Since I got my iBook, I've been using Bibdesk to manage a BibTeX database of the papers I've downloaded (and bothered transferring to my laptop). It's quite cool. Well, once you get past a few bugs, it's quite cool. It ties in with Preview's recent documents or will move a file that you select to your "papers folder" (it won't do both as far as I can tell).

Whilst this is pretty cool, I've been thinking that BibTeX is a little annoying (what with it wanting to rewrite capital letters unless you use braces as the string delimiters, etc). Lately I've been thinking that perhaps an XML format might be just what the doctor ordered. DC probably supports as many fields as necessary. The only problem might be the bunch of publication types that bibliography styles typeset differently, though I'm sure that there is a DC element (and maybe a dictionary of terms) to describe document types.

In any case, I'm too lazy to switch from something that works (BibTeX, et al) to something that I'd have to write myself (because using someone else's would defeat the purpose :-).




Other things that might be useful are some software to convert PDF and PS documents to text and an automatic text condenser and an outline editor. The former would help process those pesky documents without abstracts, whilst the latter would help note-taking and the like. If anyone happens to read this and knows of any free software (for Mac OS X, or UNIX) which fits the descriptions here, post links in a comment.

2 comments:

Anonymous said...

Hi, Thomas. I'm one of the main developers of BibDesk. Glad to hear you like it. I've got a few links and tips for you.

First, I'll double check that choosing one of Preview's recent documents works as expected. It really should move it to a papers folder even then.

Also, if you post the bugs you find on our sourceforge bug tracker (assuming they're not duplicates of bugs we haven't gotten to yet), we'll keep track of them that way. Of course, patches and fixes are even better!

As far as an XML format, you might be interested in reading
Bruce D'Arcus' weblog [1], in which he discusses XML bibliographic formats and OpenOffice.org's bibliographic efforts [2].

Also, I know of a pdftotext utility that dumps the text of a PDF (as long as it's not just an image). BibDesk uses that utility to implement the 'preview as text' functionality. you can try it out from an editor window with a publication that has an attached PDF. A drawer with the text should open. pdftotext is from the XPDF program [3]

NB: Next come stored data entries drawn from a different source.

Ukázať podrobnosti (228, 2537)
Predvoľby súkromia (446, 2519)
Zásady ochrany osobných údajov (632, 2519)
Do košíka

It sounds like you might find the OS X "Summarize" service useful also - highlight some text and go to the application menu and choose "Summarize" from the Services menu. You can call services programmatically too, if you want to write a program to do it. I think the API is NSPerformService(), but I might be wrong.

Hope this info comes in handy, and please feel free to keep posting comments and feedback about Bibdesk.

Sincerely,
Mike McCracken

[1] http://netapps.muohio.edu/blogs/darcusb/darcusb/
[2] http://bibliographic.openoffice.org/biblio-sw.html
[3] http://www.foolabs.com/xpdf/download.html

thsutton said...

The only problem with programs like pdftotext and pdf2ascii is that PDF generators occasionally decide to encode the text in drawing order, not textual order, meaning that for two column layouts we get "line one of column one, line one of column two, line two of column one, line two of column two..." instead of what it should be.

I haven't actually looked at this phenomenon in any detail, but I imagine that it is probably something to do with distilling (from PS or DVI or whatever) as opposed to going straight to PDF.

Other than that, the various PDF to text extractors work quite well. I seem to recall seeing one that tried to give you some markup as well, but I might be confusing a converter for a different format.